PROBLEM. Below are records; work out how many of their lines hold the string "delivery" and give that number alone.

PROVIDED RECORDS.
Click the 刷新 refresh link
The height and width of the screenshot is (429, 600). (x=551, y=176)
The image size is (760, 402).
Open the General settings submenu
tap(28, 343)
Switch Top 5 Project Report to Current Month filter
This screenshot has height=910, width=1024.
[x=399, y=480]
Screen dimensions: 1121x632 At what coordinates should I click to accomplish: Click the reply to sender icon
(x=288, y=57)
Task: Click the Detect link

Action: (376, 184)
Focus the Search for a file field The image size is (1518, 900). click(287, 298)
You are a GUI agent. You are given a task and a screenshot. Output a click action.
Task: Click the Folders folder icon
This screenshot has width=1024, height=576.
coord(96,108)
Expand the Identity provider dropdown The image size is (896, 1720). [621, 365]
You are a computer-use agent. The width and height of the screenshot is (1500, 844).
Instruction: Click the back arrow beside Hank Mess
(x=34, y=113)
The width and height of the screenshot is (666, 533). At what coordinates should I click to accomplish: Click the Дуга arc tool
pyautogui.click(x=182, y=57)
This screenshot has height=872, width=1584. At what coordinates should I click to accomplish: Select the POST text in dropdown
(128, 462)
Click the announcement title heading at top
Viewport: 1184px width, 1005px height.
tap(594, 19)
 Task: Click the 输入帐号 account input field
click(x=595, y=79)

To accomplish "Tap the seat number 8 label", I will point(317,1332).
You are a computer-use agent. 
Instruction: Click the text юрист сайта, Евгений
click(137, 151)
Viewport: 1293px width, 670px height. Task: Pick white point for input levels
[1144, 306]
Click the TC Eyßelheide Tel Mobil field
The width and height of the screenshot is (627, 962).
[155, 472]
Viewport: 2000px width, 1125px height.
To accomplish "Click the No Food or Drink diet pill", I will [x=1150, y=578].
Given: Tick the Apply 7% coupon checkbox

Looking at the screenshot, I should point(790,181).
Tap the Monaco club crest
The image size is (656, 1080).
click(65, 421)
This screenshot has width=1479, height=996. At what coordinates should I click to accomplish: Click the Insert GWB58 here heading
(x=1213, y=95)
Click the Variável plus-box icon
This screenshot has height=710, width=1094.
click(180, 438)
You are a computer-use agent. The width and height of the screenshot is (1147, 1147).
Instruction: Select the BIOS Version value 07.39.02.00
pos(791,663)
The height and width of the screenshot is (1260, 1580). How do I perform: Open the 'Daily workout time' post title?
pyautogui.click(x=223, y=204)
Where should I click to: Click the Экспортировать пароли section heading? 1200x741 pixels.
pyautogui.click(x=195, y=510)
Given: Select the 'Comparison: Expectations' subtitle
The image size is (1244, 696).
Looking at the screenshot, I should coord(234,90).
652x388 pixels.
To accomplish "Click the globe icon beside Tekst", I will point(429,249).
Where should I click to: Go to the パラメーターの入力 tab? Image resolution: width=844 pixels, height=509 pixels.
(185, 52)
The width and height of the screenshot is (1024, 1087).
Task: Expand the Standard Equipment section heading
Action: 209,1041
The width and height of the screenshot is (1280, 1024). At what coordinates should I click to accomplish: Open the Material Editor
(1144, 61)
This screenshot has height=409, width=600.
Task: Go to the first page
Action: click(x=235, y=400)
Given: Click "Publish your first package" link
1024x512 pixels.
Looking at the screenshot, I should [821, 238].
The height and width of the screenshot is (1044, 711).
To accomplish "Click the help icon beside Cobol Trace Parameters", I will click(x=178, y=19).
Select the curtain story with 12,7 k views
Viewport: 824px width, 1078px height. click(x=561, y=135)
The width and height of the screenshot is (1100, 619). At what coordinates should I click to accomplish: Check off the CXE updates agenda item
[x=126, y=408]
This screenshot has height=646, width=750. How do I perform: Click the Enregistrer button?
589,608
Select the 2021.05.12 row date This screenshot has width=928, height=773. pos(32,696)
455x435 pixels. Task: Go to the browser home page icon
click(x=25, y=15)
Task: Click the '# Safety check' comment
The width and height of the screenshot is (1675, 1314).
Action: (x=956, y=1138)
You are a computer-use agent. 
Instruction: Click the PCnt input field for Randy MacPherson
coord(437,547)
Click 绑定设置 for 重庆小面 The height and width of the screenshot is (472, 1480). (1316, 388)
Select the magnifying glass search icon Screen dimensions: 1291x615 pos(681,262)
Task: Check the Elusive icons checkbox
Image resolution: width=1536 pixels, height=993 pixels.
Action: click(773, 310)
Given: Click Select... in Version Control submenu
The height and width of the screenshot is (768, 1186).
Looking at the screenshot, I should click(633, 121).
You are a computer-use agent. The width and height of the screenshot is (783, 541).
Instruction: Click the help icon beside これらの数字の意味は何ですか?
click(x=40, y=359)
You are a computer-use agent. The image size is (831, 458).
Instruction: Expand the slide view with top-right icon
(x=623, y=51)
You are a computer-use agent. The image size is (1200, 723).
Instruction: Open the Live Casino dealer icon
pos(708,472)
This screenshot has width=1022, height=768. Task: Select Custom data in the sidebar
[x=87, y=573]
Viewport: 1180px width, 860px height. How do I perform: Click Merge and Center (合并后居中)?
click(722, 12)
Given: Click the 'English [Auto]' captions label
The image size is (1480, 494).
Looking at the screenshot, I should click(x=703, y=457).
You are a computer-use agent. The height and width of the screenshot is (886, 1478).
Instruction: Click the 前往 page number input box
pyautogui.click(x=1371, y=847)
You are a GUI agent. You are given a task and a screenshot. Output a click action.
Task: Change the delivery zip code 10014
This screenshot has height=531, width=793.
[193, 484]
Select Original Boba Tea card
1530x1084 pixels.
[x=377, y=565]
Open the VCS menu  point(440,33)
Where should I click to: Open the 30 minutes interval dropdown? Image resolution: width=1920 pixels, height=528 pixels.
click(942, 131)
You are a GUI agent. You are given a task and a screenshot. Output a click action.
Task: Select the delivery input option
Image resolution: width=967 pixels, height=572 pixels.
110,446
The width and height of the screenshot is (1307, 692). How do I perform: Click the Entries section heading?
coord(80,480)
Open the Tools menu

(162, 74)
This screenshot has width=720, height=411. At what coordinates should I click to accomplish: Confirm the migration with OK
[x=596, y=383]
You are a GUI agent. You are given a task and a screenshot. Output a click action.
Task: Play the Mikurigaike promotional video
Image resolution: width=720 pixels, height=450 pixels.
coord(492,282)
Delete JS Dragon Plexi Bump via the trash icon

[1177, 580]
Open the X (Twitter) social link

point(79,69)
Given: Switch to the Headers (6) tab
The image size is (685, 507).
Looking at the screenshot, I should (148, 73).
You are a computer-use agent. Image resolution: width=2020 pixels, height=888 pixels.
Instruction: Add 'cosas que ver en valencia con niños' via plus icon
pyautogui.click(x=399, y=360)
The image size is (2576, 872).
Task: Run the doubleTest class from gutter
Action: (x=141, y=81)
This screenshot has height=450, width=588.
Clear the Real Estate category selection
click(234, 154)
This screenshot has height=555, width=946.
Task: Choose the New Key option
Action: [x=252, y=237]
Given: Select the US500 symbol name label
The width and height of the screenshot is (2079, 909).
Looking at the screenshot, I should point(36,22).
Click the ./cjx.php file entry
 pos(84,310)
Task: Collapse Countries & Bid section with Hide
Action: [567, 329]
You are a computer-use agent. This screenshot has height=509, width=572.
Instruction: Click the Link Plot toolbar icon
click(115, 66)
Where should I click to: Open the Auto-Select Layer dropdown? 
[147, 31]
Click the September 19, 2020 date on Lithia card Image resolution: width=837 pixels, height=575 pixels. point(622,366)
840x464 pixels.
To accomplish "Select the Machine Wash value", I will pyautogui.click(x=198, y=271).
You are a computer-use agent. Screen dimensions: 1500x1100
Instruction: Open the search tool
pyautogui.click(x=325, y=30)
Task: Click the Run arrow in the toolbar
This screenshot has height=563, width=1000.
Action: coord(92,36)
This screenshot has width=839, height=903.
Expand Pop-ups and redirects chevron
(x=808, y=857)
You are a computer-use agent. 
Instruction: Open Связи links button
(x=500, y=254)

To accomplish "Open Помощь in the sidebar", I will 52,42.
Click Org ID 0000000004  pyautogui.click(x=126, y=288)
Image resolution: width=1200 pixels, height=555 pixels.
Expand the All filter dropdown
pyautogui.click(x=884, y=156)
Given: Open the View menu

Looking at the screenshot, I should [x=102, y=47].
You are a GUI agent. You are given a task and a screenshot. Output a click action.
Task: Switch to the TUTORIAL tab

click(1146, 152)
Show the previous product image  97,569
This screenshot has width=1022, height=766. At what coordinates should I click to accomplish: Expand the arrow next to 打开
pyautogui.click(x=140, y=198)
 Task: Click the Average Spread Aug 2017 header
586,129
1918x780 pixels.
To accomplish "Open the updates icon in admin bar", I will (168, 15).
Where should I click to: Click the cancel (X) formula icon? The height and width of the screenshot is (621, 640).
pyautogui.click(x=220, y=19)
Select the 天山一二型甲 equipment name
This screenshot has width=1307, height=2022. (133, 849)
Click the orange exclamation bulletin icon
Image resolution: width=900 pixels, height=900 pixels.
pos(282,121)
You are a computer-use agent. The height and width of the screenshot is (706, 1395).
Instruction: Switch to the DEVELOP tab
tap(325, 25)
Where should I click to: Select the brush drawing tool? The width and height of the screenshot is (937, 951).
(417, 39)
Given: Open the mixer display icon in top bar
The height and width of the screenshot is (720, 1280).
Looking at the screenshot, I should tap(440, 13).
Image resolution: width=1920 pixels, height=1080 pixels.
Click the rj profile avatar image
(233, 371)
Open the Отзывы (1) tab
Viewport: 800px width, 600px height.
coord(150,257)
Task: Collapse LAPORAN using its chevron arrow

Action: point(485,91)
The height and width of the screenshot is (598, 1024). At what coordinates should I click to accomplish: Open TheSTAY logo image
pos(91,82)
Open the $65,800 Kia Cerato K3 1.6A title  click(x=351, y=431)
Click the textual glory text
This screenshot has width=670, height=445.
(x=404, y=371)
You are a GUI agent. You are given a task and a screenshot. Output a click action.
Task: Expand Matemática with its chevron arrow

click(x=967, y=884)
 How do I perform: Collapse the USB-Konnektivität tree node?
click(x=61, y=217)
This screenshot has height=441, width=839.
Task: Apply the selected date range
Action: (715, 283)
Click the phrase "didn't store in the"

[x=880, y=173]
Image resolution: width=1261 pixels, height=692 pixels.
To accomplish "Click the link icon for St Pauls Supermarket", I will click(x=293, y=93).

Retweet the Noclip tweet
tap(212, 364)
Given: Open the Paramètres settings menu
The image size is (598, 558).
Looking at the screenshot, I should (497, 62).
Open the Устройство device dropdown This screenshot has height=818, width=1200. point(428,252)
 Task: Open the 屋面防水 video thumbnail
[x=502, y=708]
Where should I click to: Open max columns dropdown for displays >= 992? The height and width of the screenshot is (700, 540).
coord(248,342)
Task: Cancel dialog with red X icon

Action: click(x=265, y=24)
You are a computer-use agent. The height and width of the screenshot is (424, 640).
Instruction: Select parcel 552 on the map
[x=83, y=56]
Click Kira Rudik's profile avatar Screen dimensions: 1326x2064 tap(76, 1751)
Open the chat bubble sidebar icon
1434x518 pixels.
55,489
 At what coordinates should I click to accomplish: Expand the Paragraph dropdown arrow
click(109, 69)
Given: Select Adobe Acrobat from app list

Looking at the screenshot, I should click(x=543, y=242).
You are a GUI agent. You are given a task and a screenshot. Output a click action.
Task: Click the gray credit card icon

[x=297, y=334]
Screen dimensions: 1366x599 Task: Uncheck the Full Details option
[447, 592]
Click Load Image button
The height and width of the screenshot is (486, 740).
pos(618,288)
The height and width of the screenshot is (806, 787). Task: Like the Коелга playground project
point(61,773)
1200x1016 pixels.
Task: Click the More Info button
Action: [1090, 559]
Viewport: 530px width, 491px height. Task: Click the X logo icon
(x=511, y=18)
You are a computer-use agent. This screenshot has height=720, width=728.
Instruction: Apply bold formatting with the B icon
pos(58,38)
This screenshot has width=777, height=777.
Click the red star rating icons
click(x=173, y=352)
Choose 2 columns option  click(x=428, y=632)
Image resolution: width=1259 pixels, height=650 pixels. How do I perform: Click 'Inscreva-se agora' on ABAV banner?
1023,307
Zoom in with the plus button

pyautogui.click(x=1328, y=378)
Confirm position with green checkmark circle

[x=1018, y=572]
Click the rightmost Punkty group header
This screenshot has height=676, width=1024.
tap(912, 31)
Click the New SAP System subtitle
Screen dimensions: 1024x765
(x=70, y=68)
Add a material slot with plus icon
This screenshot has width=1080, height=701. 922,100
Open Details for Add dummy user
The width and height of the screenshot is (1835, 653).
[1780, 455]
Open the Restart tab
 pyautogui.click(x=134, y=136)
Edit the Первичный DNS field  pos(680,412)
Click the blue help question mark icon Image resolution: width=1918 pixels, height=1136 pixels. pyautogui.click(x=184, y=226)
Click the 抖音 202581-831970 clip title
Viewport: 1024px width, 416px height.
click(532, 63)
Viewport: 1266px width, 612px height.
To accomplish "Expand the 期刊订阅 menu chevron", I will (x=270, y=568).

RESPONSE TO THE EXERCISE. 2